Blessings Until Next Time!

Drena

A Giant Milestone!

     Sitting in the middle school auditorium Thursday morning I felt tears well up.  I was so overcome by excitement and pride for Cora.  This morning I was going to witness my 14 year old, CHD, daughter accept her middle school promotion certificate to high school!

     Knowing all that this sweet thing has overcome I was overflowing with such pride!  As I sat there observing a giant milestone in my daughters life!  Knowing she had less than a 30 percent chance of life after birth, I look at her sitting in the crowd of 8th grade students and praise Jesus!  To hear her name called by the principal, to hear students clap and Woo Hoo, and to see my miracle walk across the stage to accept her certificate, I couldn't help but cry.  I clapped and snapped pictures through my tears.  I was so proud of Cora!  It was truly an accomplishment I didn't think would happen!

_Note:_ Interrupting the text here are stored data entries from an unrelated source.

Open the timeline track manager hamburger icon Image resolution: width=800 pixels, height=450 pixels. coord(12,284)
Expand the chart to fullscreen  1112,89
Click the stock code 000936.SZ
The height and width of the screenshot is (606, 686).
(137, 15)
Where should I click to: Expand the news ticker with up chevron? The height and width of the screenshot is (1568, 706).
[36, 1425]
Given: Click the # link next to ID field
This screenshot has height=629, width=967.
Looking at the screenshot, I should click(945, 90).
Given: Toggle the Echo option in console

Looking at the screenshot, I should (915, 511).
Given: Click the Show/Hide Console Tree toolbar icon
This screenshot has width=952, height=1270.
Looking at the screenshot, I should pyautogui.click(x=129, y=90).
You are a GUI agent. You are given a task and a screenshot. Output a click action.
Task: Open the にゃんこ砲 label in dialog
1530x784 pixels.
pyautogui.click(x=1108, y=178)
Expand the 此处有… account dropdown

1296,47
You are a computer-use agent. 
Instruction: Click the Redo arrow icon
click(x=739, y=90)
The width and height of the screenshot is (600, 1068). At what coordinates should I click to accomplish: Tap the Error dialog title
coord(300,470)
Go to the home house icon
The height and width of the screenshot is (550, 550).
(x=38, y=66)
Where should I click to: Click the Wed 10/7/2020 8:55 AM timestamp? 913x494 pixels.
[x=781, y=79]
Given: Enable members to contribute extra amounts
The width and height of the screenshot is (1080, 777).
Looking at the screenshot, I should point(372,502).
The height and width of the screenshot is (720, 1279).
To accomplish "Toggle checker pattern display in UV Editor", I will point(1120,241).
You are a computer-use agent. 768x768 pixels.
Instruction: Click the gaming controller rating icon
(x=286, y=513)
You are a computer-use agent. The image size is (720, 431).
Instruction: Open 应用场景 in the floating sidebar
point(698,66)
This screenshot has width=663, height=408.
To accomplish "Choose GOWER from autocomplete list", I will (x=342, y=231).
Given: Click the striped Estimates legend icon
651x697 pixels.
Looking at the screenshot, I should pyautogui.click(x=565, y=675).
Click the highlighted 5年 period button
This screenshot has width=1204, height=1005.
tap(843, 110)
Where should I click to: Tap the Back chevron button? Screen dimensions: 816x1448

 I hope as she reflects back upon this day, she sees her own accomplishments!  I pray she sees that all the difficult days, and moments when she said she wanted to give up, are floating thought.  I hope she remembers that she didn't give up, and God never left her.  This is her accomplishment!  She has accomplished something so wonderful, something so extremely difficult for her, something so many of us take for granted!  She accomplished elementary school, and middle school.  She may not have been an A student who was on the honor roll all year, but in her Dad and my eyes that doesn't matter!  As long as she strives hard, puts her best effort forward, and doesn't give up.......that's honor roll A's all day long for us!

Great job Cora!  Keep pushing yourself!  As I have said before baby, God has special plans for you, believe in Him, he won't steer you wrong!